Data:
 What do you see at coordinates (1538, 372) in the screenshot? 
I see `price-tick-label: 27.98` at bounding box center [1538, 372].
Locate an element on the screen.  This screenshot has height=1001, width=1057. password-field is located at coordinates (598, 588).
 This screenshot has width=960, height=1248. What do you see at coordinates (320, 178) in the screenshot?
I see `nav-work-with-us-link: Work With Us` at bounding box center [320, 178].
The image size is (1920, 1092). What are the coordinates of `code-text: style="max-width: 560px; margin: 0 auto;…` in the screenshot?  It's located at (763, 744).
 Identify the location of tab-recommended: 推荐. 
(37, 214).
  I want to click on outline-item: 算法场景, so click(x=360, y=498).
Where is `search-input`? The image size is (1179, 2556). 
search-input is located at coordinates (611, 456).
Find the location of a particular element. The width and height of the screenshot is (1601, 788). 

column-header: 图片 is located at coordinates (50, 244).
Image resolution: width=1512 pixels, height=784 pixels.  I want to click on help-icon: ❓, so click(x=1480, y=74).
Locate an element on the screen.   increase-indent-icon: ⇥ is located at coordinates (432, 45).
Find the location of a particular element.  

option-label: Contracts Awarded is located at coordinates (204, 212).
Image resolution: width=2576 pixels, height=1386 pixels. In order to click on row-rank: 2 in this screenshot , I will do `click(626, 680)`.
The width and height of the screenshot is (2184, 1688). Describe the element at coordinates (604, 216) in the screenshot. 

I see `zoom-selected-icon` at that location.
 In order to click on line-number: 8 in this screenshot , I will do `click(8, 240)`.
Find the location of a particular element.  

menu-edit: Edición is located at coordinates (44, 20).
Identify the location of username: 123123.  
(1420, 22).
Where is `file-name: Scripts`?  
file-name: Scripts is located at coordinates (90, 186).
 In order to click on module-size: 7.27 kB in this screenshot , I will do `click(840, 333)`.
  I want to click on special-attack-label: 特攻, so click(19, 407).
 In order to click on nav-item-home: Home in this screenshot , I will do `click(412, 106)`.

Exercise directions: Reproduce verbatim the entries beginning with the line containing "Image resolution: width=1512" and ending with the line containing "at that location.".

Solution to this exercise:
Image resolution: width=1512 pixels, height=784 pixels.  I want to click on help-icon: ❓, so click(x=1480, y=74).
Locate an element on the screen.   increase-indent-icon: ⇥ is located at coordinates (432, 45).
Find the location of a particular element.  

option-label: Contracts Awarded is located at coordinates (204, 212).
Image resolution: width=2576 pixels, height=1386 pixels. In order to click on row-rank: 2 in this screenshot , I will do `click(626, 680)`.
The width and height of the screenshot is (2184, 1688). Describe the element at coordinates (604, 216) in the screenshot. 

I see `zoom-selected-icon` at that location.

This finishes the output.